[Record extracts]

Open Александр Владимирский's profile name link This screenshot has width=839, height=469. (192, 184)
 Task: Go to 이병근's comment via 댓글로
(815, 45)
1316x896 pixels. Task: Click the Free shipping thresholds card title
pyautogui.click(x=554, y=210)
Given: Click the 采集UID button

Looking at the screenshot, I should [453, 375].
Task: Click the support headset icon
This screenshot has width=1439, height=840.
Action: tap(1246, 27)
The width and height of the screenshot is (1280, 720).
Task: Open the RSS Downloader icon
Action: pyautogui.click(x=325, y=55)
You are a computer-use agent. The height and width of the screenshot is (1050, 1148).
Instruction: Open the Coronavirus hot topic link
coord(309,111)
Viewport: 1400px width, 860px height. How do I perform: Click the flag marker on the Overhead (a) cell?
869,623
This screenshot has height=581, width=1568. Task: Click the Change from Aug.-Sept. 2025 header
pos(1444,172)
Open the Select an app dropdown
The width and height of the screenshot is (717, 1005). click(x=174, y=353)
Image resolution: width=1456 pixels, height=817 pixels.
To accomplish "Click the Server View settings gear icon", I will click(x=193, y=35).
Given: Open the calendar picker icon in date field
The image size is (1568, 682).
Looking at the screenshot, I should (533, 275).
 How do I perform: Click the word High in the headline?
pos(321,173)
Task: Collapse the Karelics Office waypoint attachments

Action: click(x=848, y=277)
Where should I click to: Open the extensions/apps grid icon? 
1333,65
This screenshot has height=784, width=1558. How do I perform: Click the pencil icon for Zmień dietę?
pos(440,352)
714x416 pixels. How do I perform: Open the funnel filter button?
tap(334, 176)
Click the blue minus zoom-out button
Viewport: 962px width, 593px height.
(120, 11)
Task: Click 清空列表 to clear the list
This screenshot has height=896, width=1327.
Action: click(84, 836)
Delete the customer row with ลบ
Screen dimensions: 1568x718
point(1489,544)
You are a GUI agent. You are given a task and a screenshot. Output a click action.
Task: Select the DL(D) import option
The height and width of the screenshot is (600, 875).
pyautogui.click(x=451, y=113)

[/Record extracts]

Task: Everything from the line containing "Screen dimensions: 1568x718" through the final line of the listing, inclusive, must be reproduced exactly; leave out the rest.

Response box:
Screen dimensions: 1568x718
point(1489,544)
You are a GUI agent. You are given a task and a screenshot. Output a click action.
Task: Select the DL(D) import option
The height and width of the screenshot is (600, 875).
pyautogui.click(x=451, y=113)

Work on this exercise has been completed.